I know this. I used to be a scientist and maybe, on a good day I was the 38th best research biochemist in Leeds. Broaden that out to include the rest of West Yorkshire, maybe the county, the north of England and the UK and I’m guessing in a playground game of scientists I wouldn’t be getting picked by either team for a few long days.
It’s the same in every area. I love being a dad, but I wouldn’t claim to be anywhere near the best. Lover? Sadly, now you’re not talking either. And it’s the same for all of us. The football manager winning the EFL Championship is merely the 23rd best manager in England, maybe the 150th best in Europe. Boris Johnson might be the most powerful politician in the UK, but on the world stage, he’s a laughing-stock, ranking somewhere above Trump and Bolsonaro, but nowhere near as stately as New Zealand’s Jacinda Arden.
Back to the science. It is absolutely right of course that we should listen to the scientists, think carefully about the results of the many, different studies coming out about Covid-19 and try to form the right conclusions. Science has always been debatable and, at any given time we can only know what we actually know. When people believed the earth was flat that was simply because all the evidence they had gathered suggested that it was the case. When people believed that the sun went around the earth it was the same. Even today there are many millions of people who believe, not only that everything we encounter was actually created by a bearded man in the sky who looks over us, but also that he works on such a detailed level as to make VAR-style judgement calls when you might have got the moral thing either wrong or right. Oh, and he definitely doesn’t like (insert personal bigotry here) because a line in a book that someone wrote about this imaginary man could possibly be interpreted to mean that if you were looking to prove a point.
People believe this stuff, not because they are stupid, but because they want to. It’s the same response that drives the unshakeable beliefs in things like Brexit and it explains why those complaining about data mining, Cambridge Analytica and dirty tricks on social media are missing the point.
Those who lost assume that the data mining is a terrible thing because the detailed profiling that resulted from Cambridge Analytica knowing your deepest, darkest online habits meant they could manipulate the messages you saw in an election.

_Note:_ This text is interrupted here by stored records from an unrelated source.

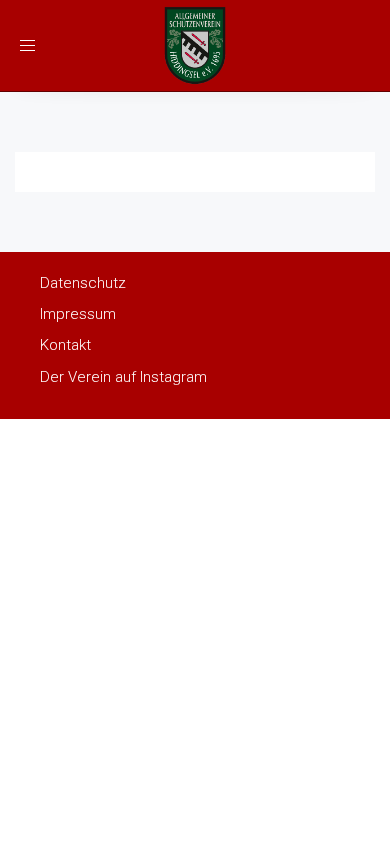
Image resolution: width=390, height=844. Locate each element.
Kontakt (65, 345)
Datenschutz (83, 283)
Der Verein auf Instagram (123, 377)
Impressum (78, 314)
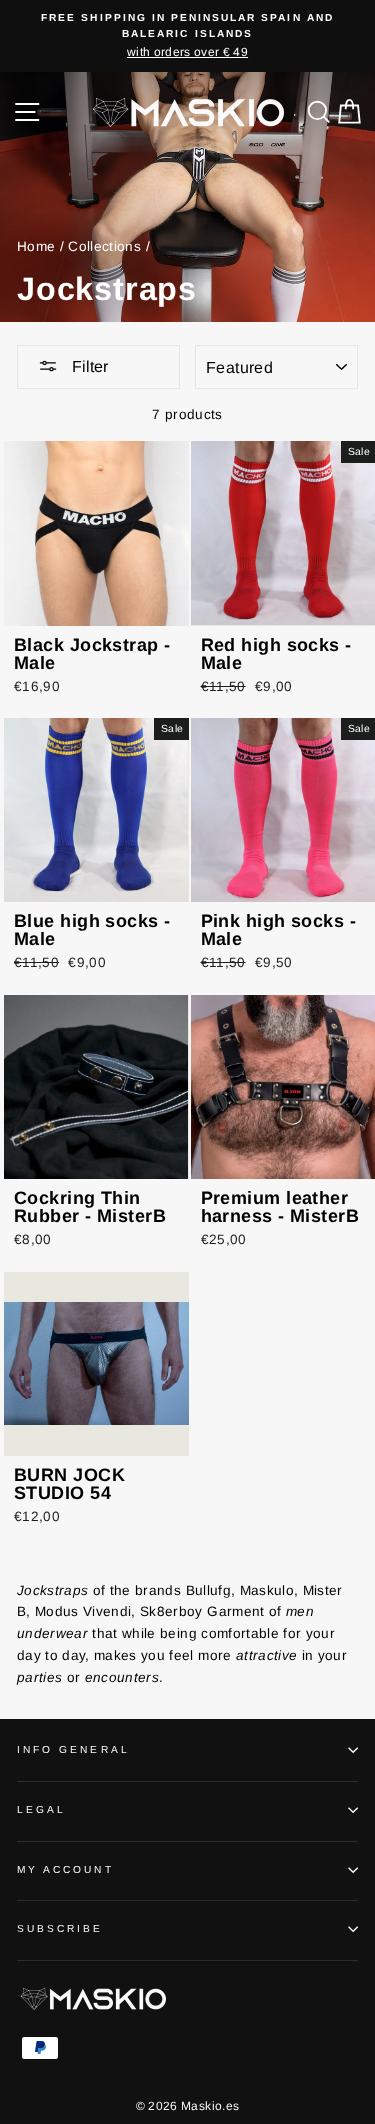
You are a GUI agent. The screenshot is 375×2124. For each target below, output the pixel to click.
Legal (41, 1809)
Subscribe (60, 1928)
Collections (104, 246)
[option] (187, 36)
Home (36, 246)
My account (65, 1869)
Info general (73, 1749)
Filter (88, 366)
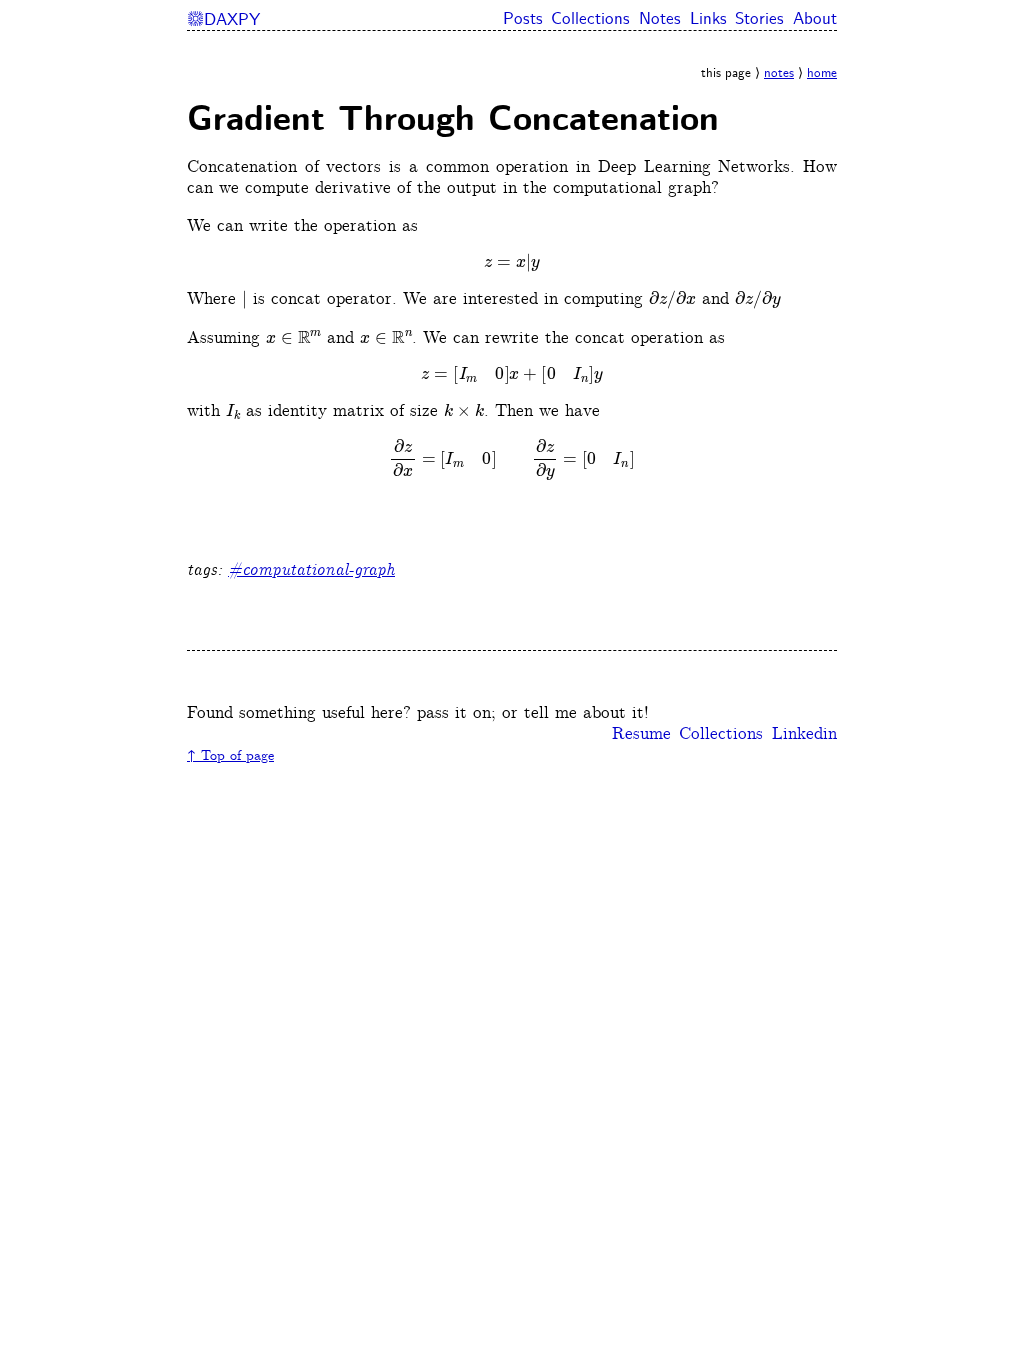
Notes (660, 19)
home (822, 73)
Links (708, 19)
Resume (641, 734)
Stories (759, 19)
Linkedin (804, 734)
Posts (523, 19)
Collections (590, 19)
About (815, 19)
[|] (244, 299)
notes (779, 73)
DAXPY (223, 20)
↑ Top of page (230, 756)
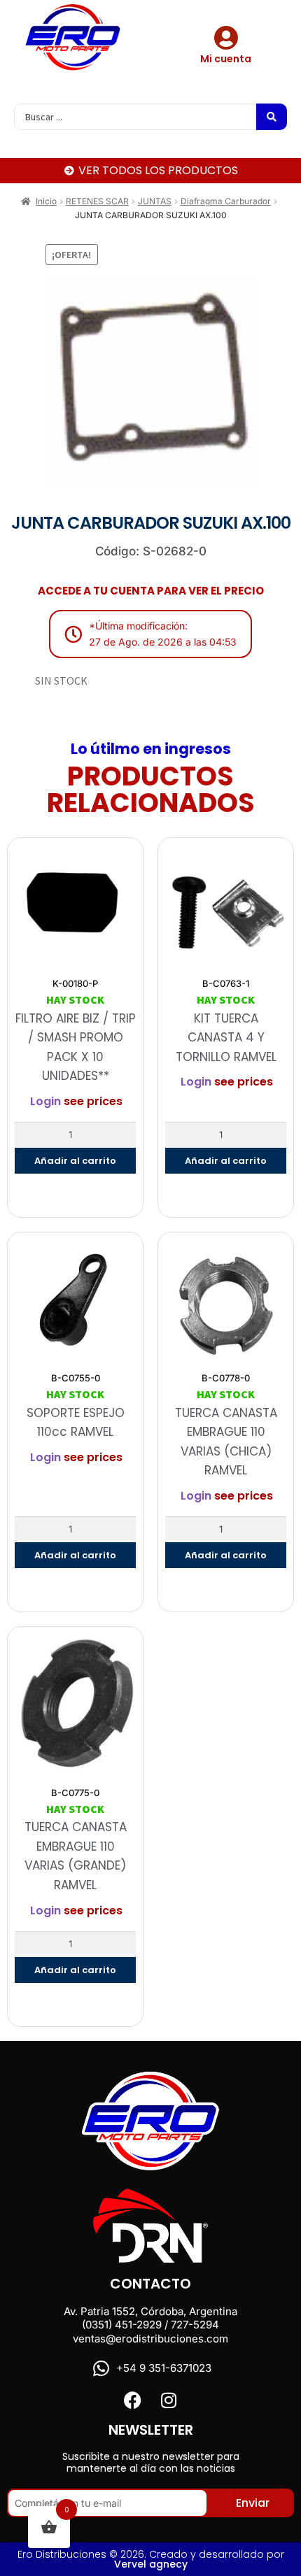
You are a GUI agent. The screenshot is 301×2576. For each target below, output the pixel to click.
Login (45, 1101)
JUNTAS (155, 201)
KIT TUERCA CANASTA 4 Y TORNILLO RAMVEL (226, 1037)
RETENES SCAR (97, 201)
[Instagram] (168, 2400)
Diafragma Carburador (226, 201)
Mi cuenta (225, 59)
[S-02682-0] (151, 380)
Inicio (46, 201)
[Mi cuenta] (226, 37)
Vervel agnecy (151, 2564)
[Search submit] (271, 117)
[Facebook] (132, 2400)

In reality the recipients of those messages loved it because suddenly they felt like they belonged to an enormous online community that shared their views. The trick that the remain campaign (in Brexit) made and still make is that they failed to understand that and work out what the remain-version of that targeting would have looked like.

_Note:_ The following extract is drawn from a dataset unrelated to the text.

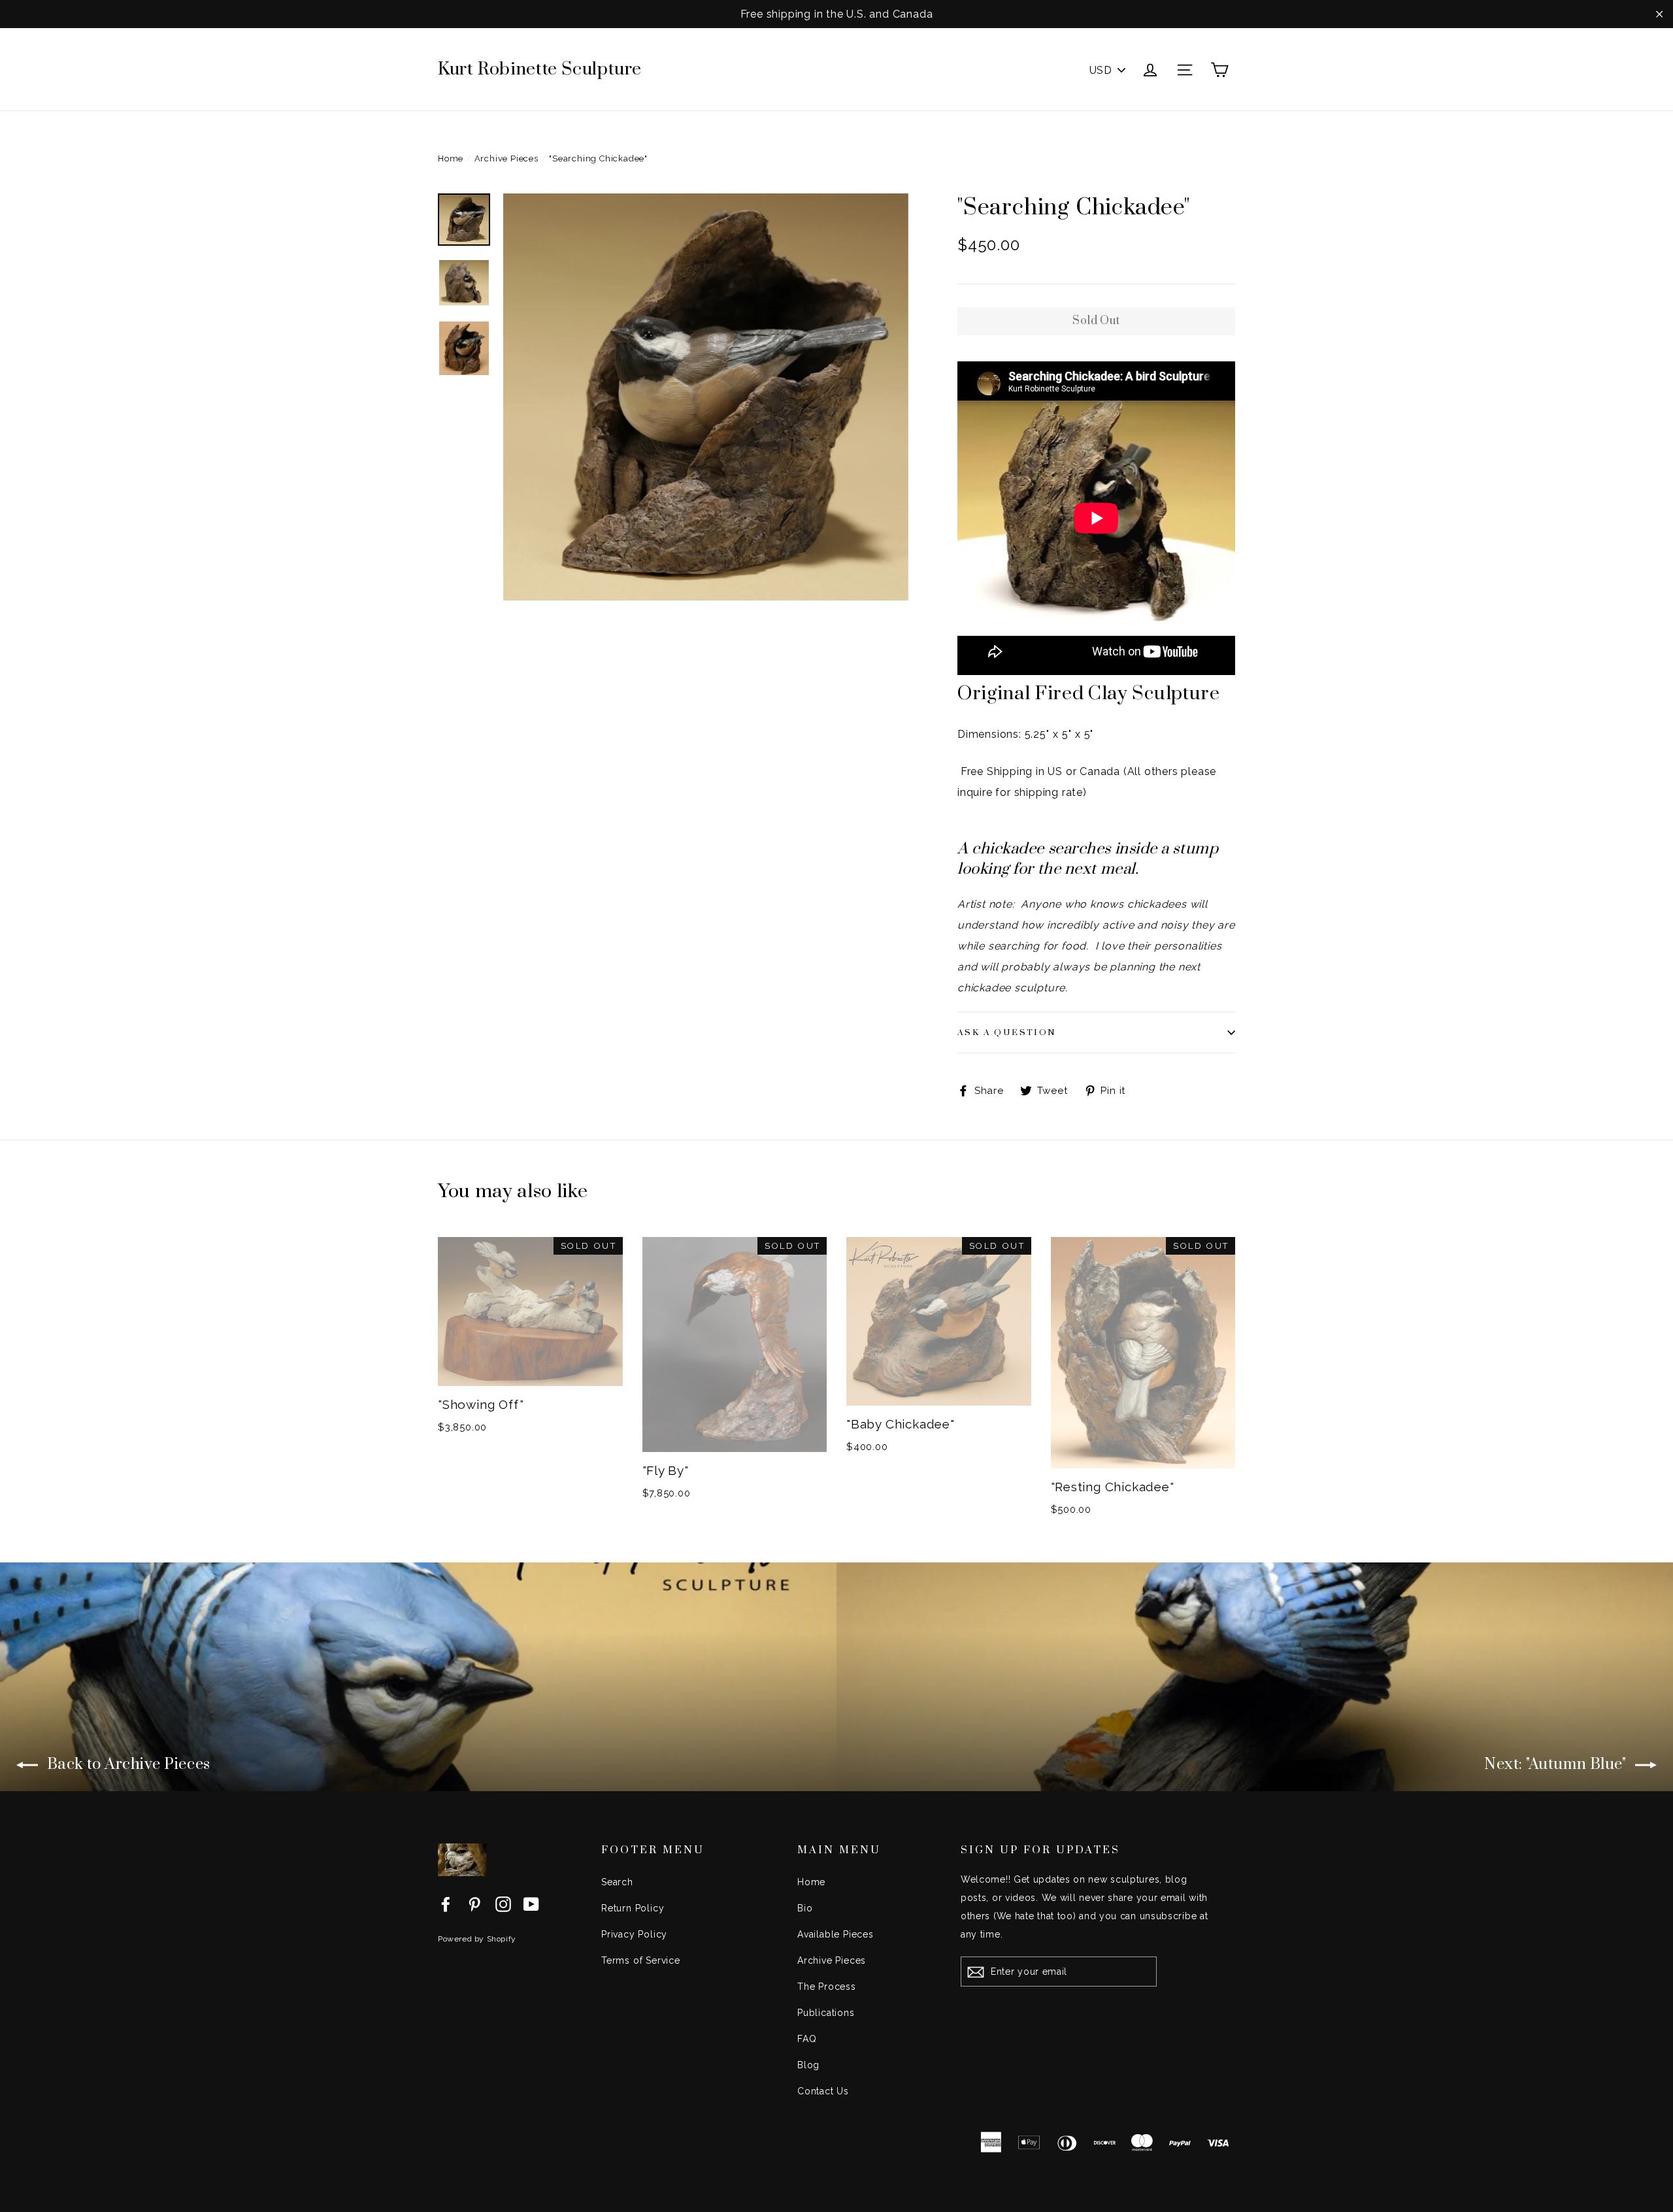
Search (617, 1882)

Because most of these swing voters (and the trick here was that you only needed a relatively small number to swing it) didn’t start out with a particularly strong opinion. There were co-opted into the group and then encouraged to think a certain way to find favour and feel wanted.
Between elections they mostly disappear because they are of no use, but come polling time they’ll be back in the game.
Welcome to the world of the round earth – there’s no going back. What changes significantly here though is that for this to work the choice of leader is vital. Independent intellectuals are not suited to this strategy because they might ruin things with a clear agenda or manifesto. Winning is what counts – what comes afterwards can be decided by the policy committees and think tanks. The leader just needs to show up, shout some slogans and say mostly nothing. Trump, Farage and Johnson are the current champions, but there are plenty more watching and learning.
In order to fight back the centre parties (because left wing politics has been dead in the west since the early 1980s) have to stop settling for the 34th best candidate and go all-out to find or grow a proper Premier League leader who genuinely understands the mindsets of all the factions of society they have to persuade and have the balls to go and win them back.
Sadly, that’s not Joe Biden or Keir Starmer, but it might well be Andy Burnham or some smart, bright-eyed, believable Democrat in the States.
Next to that challenge, finding a cure for Covid is chickenfeed.